– Хорошо, будем смотреть на небо, – сказал я Гуле и тут же услышал вырвавшийся у нее смешок.
– Ты чего? – спросил я.
– Нет, ничего…
Я встал, подошел к ней.
– Мне сегодня так хорошо… – Гуля подняла свой взгляд на меня, когда я остановился перед нею. – Я хочу, чтобы мне всегда было так хорошо…
Я наклонился к ее лицу, поцеловал ее губы. Любые слова казались неуместными, и я молчал.
– Смотри, смотри! – резко прошептала Гуля, показывая рукой куда-то вверх.
Я проследил за направлением ее жеста и увидел комету с огненным хвостом.
Комета лениво летела в сторону горизонта, но исчезла из виду, так до горизонта и не долетев.
Ночью я вытянул руки вперед, и теплый песок, на который легли мои ладони, показался мне пушистым.
Сон, приснившийся мне под утро, наполнил тело такой бодростью, будто оно только-только созрело для настоящей жизни.
Удивительно легко я поднялся с подстилки. Оглянувшись, увидел те же красивые цветные пятна Гулиной одежды, разложенные по склону уходящего вверх монолита. Самой Гули рядом не было, но ее отсутствие показалось естественным, будто оно входило в ритуал утра, наступавшего для нее часа на два раньше.
Пройдет минут пятнадцать, и она появится, неся в руках объемный воздушный пучок пустынного хвороста, на котором будет готовиться наш утренний чай. Я бы даже не удивился, если б она вернулась, неся в одной руке охотничье ружье, а в другой – убитую лань или молодого сайгака.

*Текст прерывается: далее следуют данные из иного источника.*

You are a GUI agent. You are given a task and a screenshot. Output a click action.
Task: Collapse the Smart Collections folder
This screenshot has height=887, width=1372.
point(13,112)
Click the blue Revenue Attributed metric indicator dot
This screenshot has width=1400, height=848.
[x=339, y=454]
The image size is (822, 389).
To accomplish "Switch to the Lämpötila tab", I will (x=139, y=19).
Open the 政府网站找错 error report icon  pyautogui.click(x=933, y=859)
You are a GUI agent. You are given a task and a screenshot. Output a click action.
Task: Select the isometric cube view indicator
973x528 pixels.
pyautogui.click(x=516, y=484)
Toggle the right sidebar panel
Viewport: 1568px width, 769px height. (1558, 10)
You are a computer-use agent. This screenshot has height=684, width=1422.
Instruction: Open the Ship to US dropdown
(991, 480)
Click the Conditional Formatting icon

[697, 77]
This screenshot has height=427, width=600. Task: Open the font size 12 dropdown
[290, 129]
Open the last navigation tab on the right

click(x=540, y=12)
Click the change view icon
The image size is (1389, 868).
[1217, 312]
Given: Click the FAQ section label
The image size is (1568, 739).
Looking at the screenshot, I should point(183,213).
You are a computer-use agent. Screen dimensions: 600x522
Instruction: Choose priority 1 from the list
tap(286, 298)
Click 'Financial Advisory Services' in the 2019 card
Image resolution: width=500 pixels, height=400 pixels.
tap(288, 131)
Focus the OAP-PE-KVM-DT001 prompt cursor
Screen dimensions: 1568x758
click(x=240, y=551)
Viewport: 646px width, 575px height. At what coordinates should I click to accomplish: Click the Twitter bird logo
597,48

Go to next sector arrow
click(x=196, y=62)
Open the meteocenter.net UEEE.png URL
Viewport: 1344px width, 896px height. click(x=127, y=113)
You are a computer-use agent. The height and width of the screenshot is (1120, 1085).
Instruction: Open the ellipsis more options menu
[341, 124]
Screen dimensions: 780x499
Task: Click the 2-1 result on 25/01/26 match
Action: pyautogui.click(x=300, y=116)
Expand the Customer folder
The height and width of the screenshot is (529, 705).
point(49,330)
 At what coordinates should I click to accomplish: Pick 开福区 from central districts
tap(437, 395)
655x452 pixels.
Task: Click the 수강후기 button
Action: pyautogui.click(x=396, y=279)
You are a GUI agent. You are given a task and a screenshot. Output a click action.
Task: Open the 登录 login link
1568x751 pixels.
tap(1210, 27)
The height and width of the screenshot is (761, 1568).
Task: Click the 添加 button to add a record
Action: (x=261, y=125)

Правда, это видение уже превращало меня в представителя третьего пола – слабого ребенка, нуждавшегося в защите и уходе со стороны и мужчин, и женщин.
Моя энергия искала выхода, и я, расставив ноги на ширину плеч (повинуясь давно приобретенному от утренней радиозарядки инстинкту) принялся размахивать руками. Потом долго приседал, наклонился в разные стороны. И все с одной только целью – почувствовать себя хоть чуточку усталым. Но не тут-то было. Энергии словно прибавлялось после каждого взмаха рук. Я прекратил зарядку, снова оглянулся по сторонам. И увидел Гулю, вышедшую из-за одного из въезжавших в землю отрогов.
Она несла хворост. На ней была салатовая рубаха-платье. Она шла медленно.
Этот легкий воздушный ком сухих веточек и стеблей казался каркасом для нижнего шара какой-нибудь снежной бабы. А накладывавшиеся друг на друга, уходившие в конце концов сами за себя языки каменных отрогов на заднем плане выглядели искусной декорацией к постановке этого, очевидно, древнего эпоса. Эпоса, в котором все остается незыблемым: и горы, и небо, и песок, и красивая казашка в яркой одежде. И только странник, к которому она идет, является чем-то непостоянным, переменным, как сельское электричество. Красота незыблема, вечна.